**TO DO:** Format the part of the records that opens with the line containing "Screen dimensions: 1309x960" and closes with the line containing "Toggle the select-all" as a Markdown table with the columns Row and Line. Number each line in Row, and leave out any blank lines.

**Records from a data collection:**
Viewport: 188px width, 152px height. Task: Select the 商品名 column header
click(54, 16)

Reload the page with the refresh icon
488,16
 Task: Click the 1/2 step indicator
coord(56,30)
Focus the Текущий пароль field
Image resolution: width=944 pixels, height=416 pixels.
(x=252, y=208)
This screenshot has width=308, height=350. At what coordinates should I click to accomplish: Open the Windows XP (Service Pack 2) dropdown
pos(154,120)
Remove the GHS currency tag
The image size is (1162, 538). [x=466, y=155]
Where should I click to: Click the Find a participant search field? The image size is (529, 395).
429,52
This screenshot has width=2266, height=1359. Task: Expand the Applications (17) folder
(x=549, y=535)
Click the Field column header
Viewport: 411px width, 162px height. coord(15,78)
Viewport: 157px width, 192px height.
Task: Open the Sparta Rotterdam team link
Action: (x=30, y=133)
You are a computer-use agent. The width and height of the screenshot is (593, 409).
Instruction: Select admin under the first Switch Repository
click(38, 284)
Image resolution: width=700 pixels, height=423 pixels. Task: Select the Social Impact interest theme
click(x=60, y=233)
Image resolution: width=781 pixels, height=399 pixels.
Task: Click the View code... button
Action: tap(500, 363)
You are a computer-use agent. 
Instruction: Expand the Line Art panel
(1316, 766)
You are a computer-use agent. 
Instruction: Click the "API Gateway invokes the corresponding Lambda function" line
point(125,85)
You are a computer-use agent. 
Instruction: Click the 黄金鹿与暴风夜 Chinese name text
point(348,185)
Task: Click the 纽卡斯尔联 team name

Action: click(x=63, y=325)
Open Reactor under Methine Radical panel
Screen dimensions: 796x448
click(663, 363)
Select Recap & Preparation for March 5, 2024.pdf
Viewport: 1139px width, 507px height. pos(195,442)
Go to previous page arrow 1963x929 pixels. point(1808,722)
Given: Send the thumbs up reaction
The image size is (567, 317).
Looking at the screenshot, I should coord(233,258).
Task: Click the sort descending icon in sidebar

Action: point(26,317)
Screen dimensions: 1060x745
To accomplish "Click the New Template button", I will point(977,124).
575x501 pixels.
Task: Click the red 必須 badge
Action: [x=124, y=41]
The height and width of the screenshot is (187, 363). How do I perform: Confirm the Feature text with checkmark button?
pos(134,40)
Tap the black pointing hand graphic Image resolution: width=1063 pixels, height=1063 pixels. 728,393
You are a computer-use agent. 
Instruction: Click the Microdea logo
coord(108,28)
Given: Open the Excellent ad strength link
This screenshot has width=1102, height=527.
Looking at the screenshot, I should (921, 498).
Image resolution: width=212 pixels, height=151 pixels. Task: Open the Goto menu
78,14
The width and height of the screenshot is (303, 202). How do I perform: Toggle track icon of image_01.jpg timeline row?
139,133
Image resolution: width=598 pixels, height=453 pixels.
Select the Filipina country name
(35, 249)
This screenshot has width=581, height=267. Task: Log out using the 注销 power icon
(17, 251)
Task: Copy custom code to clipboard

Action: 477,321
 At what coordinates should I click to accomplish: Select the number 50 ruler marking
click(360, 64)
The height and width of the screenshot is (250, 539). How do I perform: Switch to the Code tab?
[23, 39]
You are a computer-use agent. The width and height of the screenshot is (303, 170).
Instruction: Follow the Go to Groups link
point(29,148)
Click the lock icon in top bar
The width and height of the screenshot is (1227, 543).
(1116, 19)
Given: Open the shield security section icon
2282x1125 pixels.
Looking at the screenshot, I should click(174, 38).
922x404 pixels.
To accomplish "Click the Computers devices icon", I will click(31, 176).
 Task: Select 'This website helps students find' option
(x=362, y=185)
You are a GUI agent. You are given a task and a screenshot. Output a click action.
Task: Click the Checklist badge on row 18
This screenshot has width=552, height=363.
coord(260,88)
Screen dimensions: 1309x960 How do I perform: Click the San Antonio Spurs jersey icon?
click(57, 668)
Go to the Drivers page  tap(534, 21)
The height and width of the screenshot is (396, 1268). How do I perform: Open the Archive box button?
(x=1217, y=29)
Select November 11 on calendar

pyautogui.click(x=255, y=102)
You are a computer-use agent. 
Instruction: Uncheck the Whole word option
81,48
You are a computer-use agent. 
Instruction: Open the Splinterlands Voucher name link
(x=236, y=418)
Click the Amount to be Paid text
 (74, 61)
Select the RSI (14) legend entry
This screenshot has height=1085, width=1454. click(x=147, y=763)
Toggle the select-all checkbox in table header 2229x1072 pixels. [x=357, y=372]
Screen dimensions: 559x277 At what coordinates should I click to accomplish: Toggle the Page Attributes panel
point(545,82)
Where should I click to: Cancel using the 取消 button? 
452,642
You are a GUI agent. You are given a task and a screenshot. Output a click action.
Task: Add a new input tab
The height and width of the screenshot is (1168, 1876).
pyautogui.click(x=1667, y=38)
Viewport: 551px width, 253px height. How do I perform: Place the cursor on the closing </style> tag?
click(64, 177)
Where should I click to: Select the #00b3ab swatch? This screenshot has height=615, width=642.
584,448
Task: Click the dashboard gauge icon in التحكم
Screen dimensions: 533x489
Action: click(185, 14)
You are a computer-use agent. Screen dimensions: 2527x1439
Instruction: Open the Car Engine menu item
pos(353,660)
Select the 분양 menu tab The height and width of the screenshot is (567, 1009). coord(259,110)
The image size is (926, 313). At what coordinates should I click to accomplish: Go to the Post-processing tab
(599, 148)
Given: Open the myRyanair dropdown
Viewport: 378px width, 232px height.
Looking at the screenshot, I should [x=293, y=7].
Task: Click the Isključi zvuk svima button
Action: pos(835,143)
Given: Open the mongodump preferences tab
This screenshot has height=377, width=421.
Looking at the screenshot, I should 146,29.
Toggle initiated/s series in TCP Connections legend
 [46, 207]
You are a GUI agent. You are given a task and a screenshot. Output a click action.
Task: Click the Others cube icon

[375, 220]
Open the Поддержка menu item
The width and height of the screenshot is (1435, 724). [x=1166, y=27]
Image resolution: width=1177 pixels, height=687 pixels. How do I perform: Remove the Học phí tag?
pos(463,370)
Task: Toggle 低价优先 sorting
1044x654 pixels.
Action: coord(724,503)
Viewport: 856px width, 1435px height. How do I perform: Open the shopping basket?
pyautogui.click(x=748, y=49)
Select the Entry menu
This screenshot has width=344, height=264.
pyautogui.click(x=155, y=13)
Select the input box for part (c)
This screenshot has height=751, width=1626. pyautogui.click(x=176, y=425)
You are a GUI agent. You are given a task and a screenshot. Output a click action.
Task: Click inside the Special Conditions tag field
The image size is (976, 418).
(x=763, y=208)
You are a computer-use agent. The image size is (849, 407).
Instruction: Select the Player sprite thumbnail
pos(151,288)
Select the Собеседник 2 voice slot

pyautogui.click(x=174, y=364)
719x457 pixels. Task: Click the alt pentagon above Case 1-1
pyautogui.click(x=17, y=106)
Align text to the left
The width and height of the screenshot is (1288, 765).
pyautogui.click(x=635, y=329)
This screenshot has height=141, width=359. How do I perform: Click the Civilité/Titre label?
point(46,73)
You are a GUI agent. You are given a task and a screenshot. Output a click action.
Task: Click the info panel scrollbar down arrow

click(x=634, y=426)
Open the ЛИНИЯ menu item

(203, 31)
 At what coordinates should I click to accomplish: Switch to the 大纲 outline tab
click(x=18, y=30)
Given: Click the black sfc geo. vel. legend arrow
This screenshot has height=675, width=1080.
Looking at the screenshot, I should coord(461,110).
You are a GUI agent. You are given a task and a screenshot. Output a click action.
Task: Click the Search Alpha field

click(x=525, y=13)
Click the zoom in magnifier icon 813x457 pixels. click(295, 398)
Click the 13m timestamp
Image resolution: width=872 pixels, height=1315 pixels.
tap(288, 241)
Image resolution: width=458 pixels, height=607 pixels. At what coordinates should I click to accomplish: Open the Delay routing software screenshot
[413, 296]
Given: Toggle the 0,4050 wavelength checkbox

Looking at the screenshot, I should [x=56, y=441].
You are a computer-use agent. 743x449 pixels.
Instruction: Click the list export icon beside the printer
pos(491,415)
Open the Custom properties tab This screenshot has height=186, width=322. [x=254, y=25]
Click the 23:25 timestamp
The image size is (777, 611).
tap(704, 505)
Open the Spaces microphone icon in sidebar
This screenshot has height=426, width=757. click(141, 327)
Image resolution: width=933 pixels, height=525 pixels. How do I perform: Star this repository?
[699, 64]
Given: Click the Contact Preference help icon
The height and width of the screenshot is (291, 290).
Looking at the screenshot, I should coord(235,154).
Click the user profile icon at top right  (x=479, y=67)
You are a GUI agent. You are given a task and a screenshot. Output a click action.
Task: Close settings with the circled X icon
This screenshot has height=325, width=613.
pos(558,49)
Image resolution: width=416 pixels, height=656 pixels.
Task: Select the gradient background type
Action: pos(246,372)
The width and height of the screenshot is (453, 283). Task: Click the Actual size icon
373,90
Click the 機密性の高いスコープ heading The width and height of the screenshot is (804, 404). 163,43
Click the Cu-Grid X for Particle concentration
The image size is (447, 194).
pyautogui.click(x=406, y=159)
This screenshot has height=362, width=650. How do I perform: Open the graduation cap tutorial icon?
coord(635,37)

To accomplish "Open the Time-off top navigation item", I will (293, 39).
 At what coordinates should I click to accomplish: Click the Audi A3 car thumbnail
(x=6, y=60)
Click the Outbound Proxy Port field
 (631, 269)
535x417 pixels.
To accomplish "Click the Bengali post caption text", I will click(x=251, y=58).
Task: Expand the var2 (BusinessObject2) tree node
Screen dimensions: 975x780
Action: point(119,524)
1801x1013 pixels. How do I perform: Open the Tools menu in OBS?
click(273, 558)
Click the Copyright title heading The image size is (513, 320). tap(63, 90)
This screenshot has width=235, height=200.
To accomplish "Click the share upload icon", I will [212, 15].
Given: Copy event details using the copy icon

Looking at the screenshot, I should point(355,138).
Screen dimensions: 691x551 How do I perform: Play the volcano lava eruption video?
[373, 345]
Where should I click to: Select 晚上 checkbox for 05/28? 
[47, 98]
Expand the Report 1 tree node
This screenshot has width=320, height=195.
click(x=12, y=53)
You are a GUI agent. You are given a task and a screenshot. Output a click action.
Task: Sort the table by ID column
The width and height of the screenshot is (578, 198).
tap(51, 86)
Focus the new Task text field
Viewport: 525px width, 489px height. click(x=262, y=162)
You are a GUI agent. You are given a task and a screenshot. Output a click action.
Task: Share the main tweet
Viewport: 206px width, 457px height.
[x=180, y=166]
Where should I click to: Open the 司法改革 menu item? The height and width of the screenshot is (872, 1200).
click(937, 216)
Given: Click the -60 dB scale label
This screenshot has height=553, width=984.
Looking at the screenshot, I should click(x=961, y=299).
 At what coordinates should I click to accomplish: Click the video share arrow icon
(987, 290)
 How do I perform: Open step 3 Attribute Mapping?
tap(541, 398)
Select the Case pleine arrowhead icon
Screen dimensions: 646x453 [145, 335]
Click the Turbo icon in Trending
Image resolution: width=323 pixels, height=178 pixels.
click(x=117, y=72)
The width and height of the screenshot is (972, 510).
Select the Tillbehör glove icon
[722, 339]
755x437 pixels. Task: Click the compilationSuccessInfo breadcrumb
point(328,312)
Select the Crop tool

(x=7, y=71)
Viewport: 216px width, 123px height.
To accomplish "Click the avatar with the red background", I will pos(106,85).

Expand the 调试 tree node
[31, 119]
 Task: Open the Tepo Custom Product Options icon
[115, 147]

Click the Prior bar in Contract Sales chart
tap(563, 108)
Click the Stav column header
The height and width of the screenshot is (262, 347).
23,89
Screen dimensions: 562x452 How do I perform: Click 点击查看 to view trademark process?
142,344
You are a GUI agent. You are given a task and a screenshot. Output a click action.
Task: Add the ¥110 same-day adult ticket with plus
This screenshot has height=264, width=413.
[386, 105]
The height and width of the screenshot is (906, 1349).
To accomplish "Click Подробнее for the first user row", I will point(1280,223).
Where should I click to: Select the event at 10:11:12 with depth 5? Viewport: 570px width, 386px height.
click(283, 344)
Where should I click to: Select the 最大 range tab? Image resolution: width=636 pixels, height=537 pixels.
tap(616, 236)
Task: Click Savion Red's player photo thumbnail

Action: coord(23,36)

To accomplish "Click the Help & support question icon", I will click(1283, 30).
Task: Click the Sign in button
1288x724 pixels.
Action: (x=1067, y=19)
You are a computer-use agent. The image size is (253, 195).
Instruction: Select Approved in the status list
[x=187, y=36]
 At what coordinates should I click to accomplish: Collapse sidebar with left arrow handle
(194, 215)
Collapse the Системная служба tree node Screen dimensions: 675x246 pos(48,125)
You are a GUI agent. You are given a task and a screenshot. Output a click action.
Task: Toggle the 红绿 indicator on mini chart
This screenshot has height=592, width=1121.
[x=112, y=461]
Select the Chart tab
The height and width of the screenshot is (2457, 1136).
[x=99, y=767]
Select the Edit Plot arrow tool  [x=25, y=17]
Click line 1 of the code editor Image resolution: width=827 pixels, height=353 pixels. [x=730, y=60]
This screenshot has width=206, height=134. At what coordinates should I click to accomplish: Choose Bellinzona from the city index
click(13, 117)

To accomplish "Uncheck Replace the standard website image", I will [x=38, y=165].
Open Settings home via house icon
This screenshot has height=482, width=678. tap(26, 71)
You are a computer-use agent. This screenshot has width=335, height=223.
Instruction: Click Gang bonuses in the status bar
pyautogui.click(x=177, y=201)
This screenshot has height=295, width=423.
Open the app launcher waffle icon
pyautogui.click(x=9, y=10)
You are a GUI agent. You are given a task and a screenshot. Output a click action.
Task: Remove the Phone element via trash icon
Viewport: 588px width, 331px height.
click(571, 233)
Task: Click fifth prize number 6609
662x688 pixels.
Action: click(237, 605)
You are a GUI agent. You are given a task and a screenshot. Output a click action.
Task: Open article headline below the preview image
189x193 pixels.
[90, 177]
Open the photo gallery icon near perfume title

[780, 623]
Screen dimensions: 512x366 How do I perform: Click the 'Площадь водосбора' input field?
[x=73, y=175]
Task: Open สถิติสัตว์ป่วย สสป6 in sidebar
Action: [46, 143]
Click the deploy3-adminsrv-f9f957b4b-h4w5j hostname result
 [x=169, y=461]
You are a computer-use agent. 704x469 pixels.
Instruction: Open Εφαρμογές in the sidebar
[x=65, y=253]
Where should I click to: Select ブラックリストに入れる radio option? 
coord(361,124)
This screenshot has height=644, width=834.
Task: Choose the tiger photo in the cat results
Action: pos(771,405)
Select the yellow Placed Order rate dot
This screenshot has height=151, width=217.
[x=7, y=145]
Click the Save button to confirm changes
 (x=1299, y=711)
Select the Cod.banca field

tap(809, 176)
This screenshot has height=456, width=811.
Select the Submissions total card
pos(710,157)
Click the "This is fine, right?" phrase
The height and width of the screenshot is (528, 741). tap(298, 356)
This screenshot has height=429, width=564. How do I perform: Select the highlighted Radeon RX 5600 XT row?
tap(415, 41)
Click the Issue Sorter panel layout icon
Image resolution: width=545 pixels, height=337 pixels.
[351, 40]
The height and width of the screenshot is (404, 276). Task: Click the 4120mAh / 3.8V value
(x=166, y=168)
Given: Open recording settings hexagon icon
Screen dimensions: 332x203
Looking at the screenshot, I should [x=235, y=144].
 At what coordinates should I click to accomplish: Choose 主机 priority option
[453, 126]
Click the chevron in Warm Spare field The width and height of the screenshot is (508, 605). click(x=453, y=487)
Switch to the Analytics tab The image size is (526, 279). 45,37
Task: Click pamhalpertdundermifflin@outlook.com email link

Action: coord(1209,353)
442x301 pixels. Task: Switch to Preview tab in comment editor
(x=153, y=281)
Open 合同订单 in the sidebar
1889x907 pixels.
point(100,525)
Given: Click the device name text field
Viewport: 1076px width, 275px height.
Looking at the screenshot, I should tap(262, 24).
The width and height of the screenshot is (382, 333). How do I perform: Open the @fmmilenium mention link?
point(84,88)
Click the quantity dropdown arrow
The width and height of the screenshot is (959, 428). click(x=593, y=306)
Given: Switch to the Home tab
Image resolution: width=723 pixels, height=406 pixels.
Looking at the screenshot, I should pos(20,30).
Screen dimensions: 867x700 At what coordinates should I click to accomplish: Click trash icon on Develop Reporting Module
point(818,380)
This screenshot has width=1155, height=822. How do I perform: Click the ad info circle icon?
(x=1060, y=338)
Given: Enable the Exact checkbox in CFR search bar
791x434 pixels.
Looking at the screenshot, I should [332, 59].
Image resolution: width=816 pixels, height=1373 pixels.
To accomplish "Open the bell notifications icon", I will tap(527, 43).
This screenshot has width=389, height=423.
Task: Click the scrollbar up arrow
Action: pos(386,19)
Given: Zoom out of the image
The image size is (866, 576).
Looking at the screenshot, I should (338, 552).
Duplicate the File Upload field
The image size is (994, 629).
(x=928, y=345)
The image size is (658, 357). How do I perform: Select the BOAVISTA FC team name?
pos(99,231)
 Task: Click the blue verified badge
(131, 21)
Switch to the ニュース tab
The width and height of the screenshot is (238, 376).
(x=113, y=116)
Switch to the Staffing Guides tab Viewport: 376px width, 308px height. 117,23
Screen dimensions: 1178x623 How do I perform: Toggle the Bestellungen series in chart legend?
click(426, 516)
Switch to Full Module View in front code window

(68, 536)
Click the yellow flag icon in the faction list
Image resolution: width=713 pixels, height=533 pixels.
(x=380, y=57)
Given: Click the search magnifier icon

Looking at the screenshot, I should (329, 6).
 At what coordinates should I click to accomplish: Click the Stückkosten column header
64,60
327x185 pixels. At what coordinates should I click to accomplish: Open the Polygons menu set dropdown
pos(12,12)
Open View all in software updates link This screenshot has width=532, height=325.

**WRITTEN SOLUTION:**
| Row | Line |
|---|---|
| 1 | Screen dimensions: 1309x960 How do I perform: Click the San Antonio Spurs jersey icon? |
| 2 | click(57, 668) |
| 3 | Go to the Drivers page  tap(534, 21) |
| 4 | The height and width of the screenshot is (396, 1268). How do I perform: Open the Archive box button? |
| 5 | (x=1217, y=29) |
| 6 | Select November 11 on calendar |
| 7 | pyautogui.click(x=255, y=102) |
| 8 | You are a computer-use agent.  |
| 9 | Instruction: Uncheck the Whole word option |
| 10 | 81,48 |
| 11 | You are a computer-use agent.  |
| 12 | Instruction: Open the Splinterlands Voucher name link |
| 13 | (x=236, y=418) |
| 14 | Click the Amount to be Paid text |
| 15 |  (74, 61) |
| 16 | Select the RSI (14) legend entry |
| 17 | This screenshot has height=1085, width=1454. click(x=147, y=763) |
| 18 | Toggle the select-all checkbox in table header 2229x1072 pixels. [x=357, y=372] |